Don't get me wrong, but why are matters of governmental surveillance and control inherently "right-wing" rather than a totalitarian policy not otherwise directly connected to wing politics? Extremists on both sides have a history of creating totalitarian, Big Brother states (which the UK is certainly headed towards).

[–] Aceticon@lemmy.dbzer0.com 18 points 18 hours ago* (last edited 18 hours ago) (1 children)

Big Brother states (which the UK is certainly headed towards)

When the Snowden Revelations came out, the UK had even more civil society surveillance than the US.
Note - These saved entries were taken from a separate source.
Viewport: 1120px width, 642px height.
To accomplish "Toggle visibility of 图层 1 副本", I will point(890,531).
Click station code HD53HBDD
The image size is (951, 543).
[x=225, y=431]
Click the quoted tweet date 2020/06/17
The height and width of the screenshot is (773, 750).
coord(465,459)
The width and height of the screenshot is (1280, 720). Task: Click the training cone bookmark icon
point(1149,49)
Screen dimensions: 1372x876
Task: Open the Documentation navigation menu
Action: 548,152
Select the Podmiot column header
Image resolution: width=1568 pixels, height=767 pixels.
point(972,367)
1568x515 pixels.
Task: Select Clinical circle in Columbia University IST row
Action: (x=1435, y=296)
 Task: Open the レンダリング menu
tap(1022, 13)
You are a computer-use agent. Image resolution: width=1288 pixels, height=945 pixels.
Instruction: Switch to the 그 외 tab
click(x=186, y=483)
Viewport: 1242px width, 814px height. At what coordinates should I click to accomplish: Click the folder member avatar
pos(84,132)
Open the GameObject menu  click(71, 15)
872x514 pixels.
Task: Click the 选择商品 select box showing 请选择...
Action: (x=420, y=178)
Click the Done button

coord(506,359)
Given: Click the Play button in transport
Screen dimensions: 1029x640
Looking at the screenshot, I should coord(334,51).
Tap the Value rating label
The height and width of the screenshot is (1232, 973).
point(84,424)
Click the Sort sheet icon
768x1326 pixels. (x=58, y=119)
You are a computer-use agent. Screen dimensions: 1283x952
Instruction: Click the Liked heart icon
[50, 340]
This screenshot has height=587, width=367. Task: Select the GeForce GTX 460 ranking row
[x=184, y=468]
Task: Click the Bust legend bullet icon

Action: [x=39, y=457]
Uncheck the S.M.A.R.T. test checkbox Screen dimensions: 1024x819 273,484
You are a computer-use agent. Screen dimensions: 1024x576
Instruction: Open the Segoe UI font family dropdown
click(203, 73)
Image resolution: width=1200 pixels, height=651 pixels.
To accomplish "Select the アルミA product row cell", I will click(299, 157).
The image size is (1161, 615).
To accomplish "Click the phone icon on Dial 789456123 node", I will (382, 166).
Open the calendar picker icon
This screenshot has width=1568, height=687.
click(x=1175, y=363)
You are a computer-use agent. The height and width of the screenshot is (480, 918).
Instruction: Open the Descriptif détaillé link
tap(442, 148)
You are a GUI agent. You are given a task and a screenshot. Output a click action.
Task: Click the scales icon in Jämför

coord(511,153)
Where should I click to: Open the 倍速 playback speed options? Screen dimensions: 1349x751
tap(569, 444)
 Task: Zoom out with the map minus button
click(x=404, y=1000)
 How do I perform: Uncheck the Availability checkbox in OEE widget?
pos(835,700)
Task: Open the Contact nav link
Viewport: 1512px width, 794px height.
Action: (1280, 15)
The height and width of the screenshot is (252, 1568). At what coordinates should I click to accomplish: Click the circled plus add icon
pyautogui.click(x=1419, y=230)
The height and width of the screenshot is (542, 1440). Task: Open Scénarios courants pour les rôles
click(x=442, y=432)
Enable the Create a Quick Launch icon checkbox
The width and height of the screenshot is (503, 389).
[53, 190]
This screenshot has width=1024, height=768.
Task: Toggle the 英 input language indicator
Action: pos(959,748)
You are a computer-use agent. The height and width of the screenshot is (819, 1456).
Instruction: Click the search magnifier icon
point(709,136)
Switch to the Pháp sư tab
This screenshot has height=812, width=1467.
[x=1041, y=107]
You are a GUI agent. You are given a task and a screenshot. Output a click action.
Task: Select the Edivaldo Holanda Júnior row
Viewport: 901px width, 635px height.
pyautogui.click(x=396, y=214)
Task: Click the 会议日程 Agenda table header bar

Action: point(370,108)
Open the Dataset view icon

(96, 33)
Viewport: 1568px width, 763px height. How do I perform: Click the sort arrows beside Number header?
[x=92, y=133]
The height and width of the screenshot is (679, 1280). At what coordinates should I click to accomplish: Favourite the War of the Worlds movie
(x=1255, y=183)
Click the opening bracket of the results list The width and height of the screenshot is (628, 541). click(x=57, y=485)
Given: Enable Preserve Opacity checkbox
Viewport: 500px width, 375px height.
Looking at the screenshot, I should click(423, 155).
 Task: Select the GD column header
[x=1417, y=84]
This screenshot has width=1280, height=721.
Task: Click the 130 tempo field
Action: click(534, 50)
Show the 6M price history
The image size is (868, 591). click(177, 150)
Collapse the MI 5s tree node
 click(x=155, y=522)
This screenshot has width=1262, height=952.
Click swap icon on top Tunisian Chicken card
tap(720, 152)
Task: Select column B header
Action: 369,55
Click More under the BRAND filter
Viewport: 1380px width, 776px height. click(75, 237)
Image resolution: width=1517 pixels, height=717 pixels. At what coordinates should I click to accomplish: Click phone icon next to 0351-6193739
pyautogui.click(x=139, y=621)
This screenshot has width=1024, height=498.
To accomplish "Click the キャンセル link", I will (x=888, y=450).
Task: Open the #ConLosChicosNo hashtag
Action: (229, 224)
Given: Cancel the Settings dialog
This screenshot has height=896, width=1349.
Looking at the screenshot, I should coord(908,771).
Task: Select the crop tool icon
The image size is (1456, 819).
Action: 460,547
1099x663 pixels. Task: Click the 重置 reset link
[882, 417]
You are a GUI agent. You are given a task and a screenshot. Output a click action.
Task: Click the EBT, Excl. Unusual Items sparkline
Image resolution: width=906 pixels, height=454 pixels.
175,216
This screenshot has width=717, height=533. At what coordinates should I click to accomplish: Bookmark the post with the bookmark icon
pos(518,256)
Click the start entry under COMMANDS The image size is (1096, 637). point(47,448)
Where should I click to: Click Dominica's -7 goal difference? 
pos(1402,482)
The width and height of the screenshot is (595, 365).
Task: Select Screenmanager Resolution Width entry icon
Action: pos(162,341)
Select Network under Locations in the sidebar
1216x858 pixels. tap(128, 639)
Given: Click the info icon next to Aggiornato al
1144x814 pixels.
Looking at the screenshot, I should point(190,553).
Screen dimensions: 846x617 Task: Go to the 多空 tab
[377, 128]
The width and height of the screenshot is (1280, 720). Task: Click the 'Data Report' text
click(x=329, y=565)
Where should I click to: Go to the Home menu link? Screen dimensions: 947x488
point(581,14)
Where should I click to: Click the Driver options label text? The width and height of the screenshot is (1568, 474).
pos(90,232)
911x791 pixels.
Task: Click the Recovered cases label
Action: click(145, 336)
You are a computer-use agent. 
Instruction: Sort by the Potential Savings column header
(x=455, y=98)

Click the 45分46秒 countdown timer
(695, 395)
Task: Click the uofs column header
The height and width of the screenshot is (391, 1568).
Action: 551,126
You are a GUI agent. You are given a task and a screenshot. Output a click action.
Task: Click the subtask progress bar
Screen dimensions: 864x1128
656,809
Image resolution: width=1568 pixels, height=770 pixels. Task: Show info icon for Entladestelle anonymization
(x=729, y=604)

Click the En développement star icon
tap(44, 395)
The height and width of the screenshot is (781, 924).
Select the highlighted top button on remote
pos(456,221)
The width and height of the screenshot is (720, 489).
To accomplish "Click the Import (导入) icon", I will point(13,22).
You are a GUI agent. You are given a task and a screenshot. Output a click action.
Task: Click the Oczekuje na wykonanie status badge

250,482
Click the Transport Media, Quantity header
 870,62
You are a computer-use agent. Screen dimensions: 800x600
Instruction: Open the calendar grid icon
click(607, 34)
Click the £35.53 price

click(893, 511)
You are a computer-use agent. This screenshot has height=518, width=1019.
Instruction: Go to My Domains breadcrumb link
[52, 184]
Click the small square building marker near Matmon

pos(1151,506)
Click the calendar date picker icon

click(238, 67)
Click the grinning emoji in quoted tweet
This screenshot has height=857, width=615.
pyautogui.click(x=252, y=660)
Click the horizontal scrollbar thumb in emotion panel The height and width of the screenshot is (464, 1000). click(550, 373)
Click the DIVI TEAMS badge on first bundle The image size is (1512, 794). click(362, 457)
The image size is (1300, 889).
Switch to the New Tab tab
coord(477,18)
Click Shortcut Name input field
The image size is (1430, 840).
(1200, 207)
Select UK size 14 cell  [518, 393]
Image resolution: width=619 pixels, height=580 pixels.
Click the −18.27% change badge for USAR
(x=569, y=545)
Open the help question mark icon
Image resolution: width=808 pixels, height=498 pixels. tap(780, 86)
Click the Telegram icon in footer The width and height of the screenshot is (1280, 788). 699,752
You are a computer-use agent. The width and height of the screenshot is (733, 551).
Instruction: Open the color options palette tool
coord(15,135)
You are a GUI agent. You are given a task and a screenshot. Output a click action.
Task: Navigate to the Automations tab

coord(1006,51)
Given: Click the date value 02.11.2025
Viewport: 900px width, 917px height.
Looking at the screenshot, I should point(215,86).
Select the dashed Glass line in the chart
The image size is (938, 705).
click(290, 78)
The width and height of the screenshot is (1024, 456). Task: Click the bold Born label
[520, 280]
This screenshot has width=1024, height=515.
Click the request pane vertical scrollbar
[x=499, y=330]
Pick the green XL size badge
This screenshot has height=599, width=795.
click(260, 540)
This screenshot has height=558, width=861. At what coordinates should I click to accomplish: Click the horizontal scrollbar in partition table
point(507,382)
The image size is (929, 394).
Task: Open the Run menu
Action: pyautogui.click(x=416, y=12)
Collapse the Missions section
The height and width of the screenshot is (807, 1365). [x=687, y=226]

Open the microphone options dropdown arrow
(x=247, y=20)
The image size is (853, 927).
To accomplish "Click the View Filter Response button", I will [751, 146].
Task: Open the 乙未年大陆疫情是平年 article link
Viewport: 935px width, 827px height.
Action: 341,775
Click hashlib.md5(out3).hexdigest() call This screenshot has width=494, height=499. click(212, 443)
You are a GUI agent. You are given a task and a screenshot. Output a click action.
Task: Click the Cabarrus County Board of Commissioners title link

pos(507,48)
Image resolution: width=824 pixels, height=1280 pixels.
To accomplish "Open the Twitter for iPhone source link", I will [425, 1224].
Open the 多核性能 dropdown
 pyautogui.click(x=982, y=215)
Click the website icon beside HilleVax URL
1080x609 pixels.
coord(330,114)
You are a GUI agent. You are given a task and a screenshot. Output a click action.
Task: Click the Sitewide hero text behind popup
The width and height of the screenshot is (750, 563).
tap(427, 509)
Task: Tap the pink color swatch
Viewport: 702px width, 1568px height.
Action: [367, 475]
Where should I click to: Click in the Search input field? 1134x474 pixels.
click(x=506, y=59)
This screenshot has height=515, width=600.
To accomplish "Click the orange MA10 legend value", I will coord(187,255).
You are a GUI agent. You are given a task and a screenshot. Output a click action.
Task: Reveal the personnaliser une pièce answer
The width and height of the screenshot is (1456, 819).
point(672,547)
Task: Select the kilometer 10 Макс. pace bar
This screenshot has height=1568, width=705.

As a consequence of those revelations, in the US some of the surveillance was walked back, whilst in the UK the Government just passed a law that retroactively made the whole thing legal, issued a bunch of D-Notices (the UK system of Press Censorship) to shut up the Press, got the Editor of the newspaper that brought it out in the UK (The Guardian) kicked out, and the Press there never talked about it again.

Also, let's not forget the UK has the biggest number of surveillance cameras per-capita in the World.

Oh, and they have a special and separate Surveillance Tribunal (the Investigatory Powers Tribunal) were the lawyers for the side other than the State are not allowed to be present in certain sessions, see certain evidence or even get informed of the final judgement unless their side wins.

They easily have the most extreme regime of Civil Society Surveillance in Europe, and in the World are probably second only to the likes of North Korea and China.

Britain is well beyond merely "headed towards" Big Brother and has been for at least a decade.

[–] Zorsith@lemmy.blahaj.zone 4 points 12 hours ago

Last i read, cameras in london outnumbered those in Beijing, so im not sure id even put them second place

[–] skisnow@lemmy.ca 3 points 13 hours ago

It's not so much the control aspect as the anti-porn stance. It also comes in at the same time as a series of anti-trans moves from them.

[–] floofloof@lemmy.ca 1 points 15 hours ago

In the case of Labour, the party's politics these days are over to the right on any measure. Under Starmer they seem to have abandoned their left-wing roots.